All entries should be printed precisely as written.
--- START ---
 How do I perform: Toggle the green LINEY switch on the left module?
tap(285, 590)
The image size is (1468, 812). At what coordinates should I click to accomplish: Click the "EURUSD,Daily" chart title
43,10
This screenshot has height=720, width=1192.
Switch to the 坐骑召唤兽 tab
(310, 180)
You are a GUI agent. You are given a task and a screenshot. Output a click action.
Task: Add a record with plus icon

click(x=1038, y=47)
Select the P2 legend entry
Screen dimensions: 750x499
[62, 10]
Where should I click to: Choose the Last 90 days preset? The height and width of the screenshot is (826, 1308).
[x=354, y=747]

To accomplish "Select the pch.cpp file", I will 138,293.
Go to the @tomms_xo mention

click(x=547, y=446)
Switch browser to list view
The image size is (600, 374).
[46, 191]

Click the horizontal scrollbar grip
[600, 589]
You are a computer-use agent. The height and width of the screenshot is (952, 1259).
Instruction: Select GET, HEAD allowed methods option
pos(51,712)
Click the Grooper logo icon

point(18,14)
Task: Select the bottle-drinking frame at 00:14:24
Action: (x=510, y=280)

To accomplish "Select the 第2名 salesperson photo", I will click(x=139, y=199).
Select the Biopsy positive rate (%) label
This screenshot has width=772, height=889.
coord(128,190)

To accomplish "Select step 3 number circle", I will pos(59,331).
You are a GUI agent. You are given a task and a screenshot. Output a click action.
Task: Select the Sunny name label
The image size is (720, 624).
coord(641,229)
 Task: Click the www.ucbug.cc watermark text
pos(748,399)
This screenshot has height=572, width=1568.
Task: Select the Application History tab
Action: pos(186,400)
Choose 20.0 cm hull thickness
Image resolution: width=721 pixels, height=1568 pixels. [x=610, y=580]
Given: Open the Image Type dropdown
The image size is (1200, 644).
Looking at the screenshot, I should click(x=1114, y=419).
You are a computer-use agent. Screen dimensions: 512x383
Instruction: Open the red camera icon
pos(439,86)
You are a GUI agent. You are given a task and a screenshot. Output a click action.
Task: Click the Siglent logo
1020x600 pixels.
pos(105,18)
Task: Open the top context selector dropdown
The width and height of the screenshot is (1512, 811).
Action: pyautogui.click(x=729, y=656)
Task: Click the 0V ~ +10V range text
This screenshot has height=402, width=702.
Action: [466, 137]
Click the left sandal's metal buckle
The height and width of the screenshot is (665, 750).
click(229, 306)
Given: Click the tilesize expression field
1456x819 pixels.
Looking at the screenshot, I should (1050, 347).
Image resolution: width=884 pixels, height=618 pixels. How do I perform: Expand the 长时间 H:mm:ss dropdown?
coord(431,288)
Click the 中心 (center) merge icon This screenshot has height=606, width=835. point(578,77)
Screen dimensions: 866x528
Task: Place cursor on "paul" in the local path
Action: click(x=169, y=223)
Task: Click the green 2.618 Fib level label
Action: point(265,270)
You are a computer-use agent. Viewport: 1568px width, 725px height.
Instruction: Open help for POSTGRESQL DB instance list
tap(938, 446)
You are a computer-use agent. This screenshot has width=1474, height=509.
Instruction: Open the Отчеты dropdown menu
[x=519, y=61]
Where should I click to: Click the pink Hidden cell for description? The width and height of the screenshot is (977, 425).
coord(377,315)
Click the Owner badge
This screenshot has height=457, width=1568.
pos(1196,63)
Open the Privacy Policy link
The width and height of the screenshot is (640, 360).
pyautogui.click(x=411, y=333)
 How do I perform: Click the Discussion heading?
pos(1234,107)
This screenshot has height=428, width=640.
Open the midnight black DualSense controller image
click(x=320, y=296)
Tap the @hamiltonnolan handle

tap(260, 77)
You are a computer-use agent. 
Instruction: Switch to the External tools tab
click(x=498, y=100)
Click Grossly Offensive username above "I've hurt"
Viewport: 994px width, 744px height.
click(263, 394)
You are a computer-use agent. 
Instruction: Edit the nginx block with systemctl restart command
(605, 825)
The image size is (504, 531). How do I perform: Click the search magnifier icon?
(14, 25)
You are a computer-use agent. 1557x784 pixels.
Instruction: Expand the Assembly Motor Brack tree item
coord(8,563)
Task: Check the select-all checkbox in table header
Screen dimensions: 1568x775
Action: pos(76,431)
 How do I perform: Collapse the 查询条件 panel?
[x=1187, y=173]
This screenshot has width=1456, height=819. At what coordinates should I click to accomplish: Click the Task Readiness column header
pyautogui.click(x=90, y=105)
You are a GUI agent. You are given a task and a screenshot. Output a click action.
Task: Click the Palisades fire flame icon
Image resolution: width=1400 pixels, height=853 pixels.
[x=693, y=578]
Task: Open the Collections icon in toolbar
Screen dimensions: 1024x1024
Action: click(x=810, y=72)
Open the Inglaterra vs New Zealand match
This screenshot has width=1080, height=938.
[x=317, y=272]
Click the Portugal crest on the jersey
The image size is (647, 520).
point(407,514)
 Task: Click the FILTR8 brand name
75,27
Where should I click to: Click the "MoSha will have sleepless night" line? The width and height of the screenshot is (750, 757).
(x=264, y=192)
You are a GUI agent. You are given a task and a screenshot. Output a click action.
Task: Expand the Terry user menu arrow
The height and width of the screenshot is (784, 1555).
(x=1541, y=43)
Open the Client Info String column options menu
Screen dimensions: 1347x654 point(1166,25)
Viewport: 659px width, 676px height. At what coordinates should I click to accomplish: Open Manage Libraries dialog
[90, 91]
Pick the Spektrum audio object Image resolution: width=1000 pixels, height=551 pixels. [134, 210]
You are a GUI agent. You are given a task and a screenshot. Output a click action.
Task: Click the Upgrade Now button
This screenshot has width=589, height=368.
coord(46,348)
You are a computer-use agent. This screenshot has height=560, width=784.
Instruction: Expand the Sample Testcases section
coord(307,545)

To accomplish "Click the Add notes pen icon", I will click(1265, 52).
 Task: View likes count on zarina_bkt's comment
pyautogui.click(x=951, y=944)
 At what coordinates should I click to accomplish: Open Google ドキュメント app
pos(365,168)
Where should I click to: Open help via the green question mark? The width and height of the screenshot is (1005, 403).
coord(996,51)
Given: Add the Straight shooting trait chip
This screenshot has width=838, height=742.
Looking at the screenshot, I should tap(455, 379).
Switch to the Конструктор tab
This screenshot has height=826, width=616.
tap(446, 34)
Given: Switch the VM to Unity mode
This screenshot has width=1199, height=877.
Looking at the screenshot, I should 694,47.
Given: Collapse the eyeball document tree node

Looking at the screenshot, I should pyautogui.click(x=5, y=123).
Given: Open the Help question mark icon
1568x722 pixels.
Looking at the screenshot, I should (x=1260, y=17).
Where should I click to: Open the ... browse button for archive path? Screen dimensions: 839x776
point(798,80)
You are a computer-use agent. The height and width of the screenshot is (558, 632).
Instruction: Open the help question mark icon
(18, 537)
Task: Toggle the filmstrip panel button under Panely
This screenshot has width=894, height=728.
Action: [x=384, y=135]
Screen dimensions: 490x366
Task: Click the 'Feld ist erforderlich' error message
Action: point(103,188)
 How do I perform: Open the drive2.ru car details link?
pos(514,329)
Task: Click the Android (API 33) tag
--- END ---
## Solution for this exercise:
 How do I perform: Toggle the green LINEY switch on the left module?
tap(285, 590)
The image size is (1468, 812). At what coordinates should I click to accomplish: Click the "EURUSD,Daily" chart title
43,10
This screenshot has height=720, width=1192.
Switch to the 坐骑召唤兽 tab
(310, 180)
You are a GUI agent. You are given a task and a screenshot. Output a click action.
Task: Add a record with plus icon

click(x=1038, y=47)
Select the P2 legend entry
Screen dimensions: 750x499
[62, 10]
Where should I click to: Choose the Last 90 days preset? The height and width of the screenshot is (826, 1308).
[x=354, y=747]

To accomplish "Select the pch.cpp file", I will 138,293.
Go to the @tomms_xo mention

click(x=547, y=446)
Switch browser to list view
The image size is (600, 374).
[46, 191]

Click the horizontal scrollbar grip
[600, 589]
You are a computer-use agent. The height and width of the screenshot is (952, 1259).
Instruction: Select GET, HEAD allowed methods option
pos(51,712)
Click the Grooper logo icon

point(18,14)
Task: Select the bottle-drinking frame at 00:14:24
Action: (x=510, y=280)

To accomplish "Select the 第2名 salesperson photo", I will click(x=139, y=199).
Select the Biopsy positive rate (%) label
This screenshot has width=772, height=889.
coord(128,190)

To accomplish "Select step 3 number circle", I will pos(59,331).
You are a GUI agent. You are given a task and a screenshot. Output a click action.
Task: Select the Sunny name label
The image size is (720, 624).
coord(641,229)
 Task: Click the www.ucbug.cc watermark text
pos(748,399)
This screenshot has height=572, width=1568.
Task: Select the Application History tab
Action: pos(186,400)
Choose 20.0 cm hull thickness
Image resolution: width=721 pixels, height=1568 pixels. [x=610, y=580]
Given: Open the Image Type dropdown
The image size is (1200, 644).
Looking at the screenshot, I should click(x=1114, y=419).
You are a computer-use agent. Screen dimensions: 512x383
Instruction: Open the red camera icon
pos(439,86)
You are a GUI agent. You are given a task and a screenshot. Output a click action.
Task: Click the Siglent logo
1020x600 pixels.
pos(105,18)
Task: Open the top context selector dropdown
The width and height of the screenshot is (1512, 811).
Action: pyautogui.click(x=729, y=656)
Task: Click the 0V ~ +10V range text
This screenshot has height=402, width=702.
Action: [466, 137]
Click the left sandal's metal buckle
The height and width of the screenshot is (665, 750).
click(229, 306)
Given: Click the tilesize expression field
1456x819 pixels.
Looking at the screenshot, I should (1050, 347).
Image resolution: width=884 pixels, height=618 pixels. How do I perform: Expand the 长时间 H:mm:ss dropdown?
coord(431,288)
Click the 中心 (center) merge icon This screenshot has height=606, width=835. point(578,77)
Screen dimensions: 866x528
Task: Place cursor on "paul" in the local path
Action: click(x=169, y=223)
Task: Click the green 2.618 Fib level label
Action: point(265,270)
You are a computer-use agent. Viewport: 1568px width, 725px height.
Instruction: Open help for POSTGRESQL DB instance list
tap(938, 446)
You are a computer-use agent. This screenshot has width=1474, height=509.
Instruction: Open the Отчеты dropdown menu
[x=519, y=61]
Where should I click to: Click the pink Hidden cell for description? The width and height of the screenshot is (977, 425).
coord(377,315)
Click the Owner badge
This screenshot has height=457, width=1568.
pos(1196,63)
Open the Privacy Policy link
The width and height of the screenshot is (640, 360).
pyautogui.click(x=411, y=333)
 How do I perform: Click the Discussion heading?
pos(1234,107)
This screenshot has height=428, width=640.
Open the midnight black DualSense controller image
click(x=320, y=296)
Tap the @hamiltonnolan handle

tap(260, 77)
You are a computer-use agent. 
Instruction: Switch to the External tools tab
click(x=498, y=100)
Click Grossly Offensive username above "I've hurt"
Viewport: 994px width, 744px height.
click(263, 394)
You are a computer-use agent. 
Instruction: Edit the nginx block with systemctl restart command
(605, 825)
The image size is (504, 531). How do I perform: Click the search magnifier icon?
(14, 25)
You are a computer-use agent. 1557x784 pixels.
Instruction: Expand the Assembly Motor Brack tree item
coord(8,563)
Task: Check the select-all checkbox in table header
Screen dimensions: 1568x775
Action: pos(76,431)
 How do I perform: Collapse the 查询条件 panel?
[x=1187, y=173]
This screenshot has width=1456, height=819. At what coordinates should I click to accomplish: Click the Task Readiness column header
pyautogui.click(x=90, y=105)
You are a GUI agent. You are given a task and a screenshot. Output a click action.
Task: Click the Palisades fire flame icon
Image resolution: width=1400 pixels, height=853 pixels.
[x=693, y=578]
Task: Open the Collections icon in toolbar
Screen dimensions: 1024x1024
Action: click(x=810, y=72)
Open the Inglaterra vs New Zealand match
This screenshot has width=1080, height=938.
[x=317, y=272]
Click the Portugal crest on the jersey
The image size is (647, 520).
point(407,514)
 Task: Click the FILTR8 brand name
75,27
Where should I click to: Click the "MoSha will have sleepless night" line? The width and height of the screenshot is (750, 757).
(x=264, y=192)
You are a GUI agent. You are given a task and a screenshot. Output a click action.
Task: Expand the Terry user menu arrow
The height and width of the screenshot is (784, 1555).
(x=1541, y=43)
Open the Client Info String column options menu
Screen dimensions: 1347x654 point(1166,25)
Viewport: 659px width, 676px height. At what coordinates should I click to accomplish: Open Manage Libraries dialog
[90, 91]
Pick the Spektrum audio object Image resolution: width=1000 pixels, height=551 pixels. [134, 210]
You are a GUI agent. You are given a task and a screenshot. Output a click action.
Task: Click the Upgrade Now button
This screenshot has width=589, height=368.
coord(46,348)
You are a computer-use agent. This screenshot has height=560, width=784.
Instruction: Expand the Sample Testcases section
coord(307,545)

To accomplish "Click the Add notes pen icon", I will click(1265, 52).
 Task: View likes count on zarina_bkt's comment
pyautogui.click(x=951, y=944)
 At what coordinates should I click to accomplish: Open Google ドキュメント app
pos(365,168)
Where should I click to: Open help via the green question mark? The width and height of the screenshot is (1005, 403).
coord(996,51)
Given: Add the Straight shooting trait chip
This screenshot has width=838, height=742.
Looking at the screenshot, I should tap(455, 379).
Switch to the Конструктор tab
This screenshot has height=826, width=616.
tap(446, 34)
Given: Switch the VM to Unity mode
This screenshot has width=1199, height=877.
Looking at the screenshot, I should 694,47.
Given: Collapse the eyeball document tree node

Looking at the screenshot, I should pyautogui.click(x=5, y=123).
Given: Open the Help question mark icon
1568x722 pixels.
Looking at the screenshot, I should (x=1260, y=17).
Where should I click to: Open the ... browse button for archive path? Screen dimensions: 839x776
point(798,80)
You are a computer-use agent. The height and width of the screenshot is (558, 632).
Instruction: Open the help question mark icon
(18, 537)
Task: Toggle the filmstrip panel button under Panely
This screenshot has width=894, height=728.
Action: [x=384, y=135]
Screen dimensions: 490x366
Task: Click the 'Feld ist erforderlich' error message
Action: point(103,188)
 How do I perform: Open the drive2.ru car details link?
pos(514,329)
Task: Click the Android (API 33) tag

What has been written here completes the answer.